- [Task]:
Beginning at the line containing "You are a computer-use agent. Viewport: 597px", output every line to the end of the data below exactly as it appears.

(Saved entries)
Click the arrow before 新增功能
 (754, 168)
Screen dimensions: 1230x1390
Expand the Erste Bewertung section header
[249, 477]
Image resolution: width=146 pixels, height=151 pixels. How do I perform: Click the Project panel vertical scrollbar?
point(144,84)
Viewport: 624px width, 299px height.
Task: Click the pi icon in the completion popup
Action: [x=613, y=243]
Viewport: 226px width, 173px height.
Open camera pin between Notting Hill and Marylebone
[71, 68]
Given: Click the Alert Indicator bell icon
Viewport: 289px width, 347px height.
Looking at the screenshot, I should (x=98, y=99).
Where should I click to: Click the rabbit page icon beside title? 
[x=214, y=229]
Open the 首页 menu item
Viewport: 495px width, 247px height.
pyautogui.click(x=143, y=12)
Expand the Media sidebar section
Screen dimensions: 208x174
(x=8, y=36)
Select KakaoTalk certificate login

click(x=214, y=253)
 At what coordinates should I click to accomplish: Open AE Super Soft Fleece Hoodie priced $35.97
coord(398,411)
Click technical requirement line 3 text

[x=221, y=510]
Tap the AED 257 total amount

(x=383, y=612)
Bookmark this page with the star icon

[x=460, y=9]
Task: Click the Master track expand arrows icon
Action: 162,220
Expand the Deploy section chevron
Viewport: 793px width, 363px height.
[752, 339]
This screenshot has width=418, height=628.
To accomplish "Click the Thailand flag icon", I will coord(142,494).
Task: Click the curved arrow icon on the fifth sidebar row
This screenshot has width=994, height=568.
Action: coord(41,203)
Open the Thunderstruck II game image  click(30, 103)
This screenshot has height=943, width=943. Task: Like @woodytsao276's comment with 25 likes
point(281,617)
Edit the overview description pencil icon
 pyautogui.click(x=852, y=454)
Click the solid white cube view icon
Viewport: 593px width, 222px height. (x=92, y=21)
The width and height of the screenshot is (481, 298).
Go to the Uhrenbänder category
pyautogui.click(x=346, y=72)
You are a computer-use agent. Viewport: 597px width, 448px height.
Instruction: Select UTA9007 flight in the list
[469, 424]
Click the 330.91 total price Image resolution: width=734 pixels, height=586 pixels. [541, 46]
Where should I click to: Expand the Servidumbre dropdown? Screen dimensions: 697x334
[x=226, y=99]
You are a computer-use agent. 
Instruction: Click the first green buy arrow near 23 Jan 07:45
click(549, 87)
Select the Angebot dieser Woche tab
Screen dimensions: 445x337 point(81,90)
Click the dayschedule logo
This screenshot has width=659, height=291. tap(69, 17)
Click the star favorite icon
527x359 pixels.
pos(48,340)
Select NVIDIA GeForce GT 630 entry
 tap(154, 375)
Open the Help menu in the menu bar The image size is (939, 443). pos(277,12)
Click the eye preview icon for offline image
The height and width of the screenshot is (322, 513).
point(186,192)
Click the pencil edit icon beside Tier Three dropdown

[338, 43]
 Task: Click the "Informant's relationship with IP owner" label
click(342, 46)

- [Response to this task]:
You are a computer-use agent. Viewport: 597px width, 448px height.
Instruction: Select UTA9007 flight in the list
[469, 424]
Click the 330.91 total price Image resolution: width=734 pixels, height=586 pixels. [541, 46]
Where should I click to: Expand the Servidumbre dropdown? Screen dimensions: 697x334
[x=226, y=99]
You are a computer-use agent. 
Instruction: Click the first green buy arrow near 23 Jan 07:45
click(549, 87)
Select the Angebot dieser Woche tab
Screen dimensions: 445x337 point(81,90)
Click the dayschedule logo
This screenshot has width=659, height=291. tap(69, 17)
Click the star favorite icon
527x359 pixels.
pos(48,340)
Select NVIDIA GeForce GT 630 entry
 tap(154, 375)
Open the Help menu in the menu bar The image size is (939, 443). pos(277,12)
Click the eye preview icon for offline image
The height and width of the screenshot is (322, 513).
point(186,192)
Click the pencil edit icon beside Tier Three dropdown

[338, 43]
 Task: Click the "Informant's relationship with IP owner" label
click(342, 46)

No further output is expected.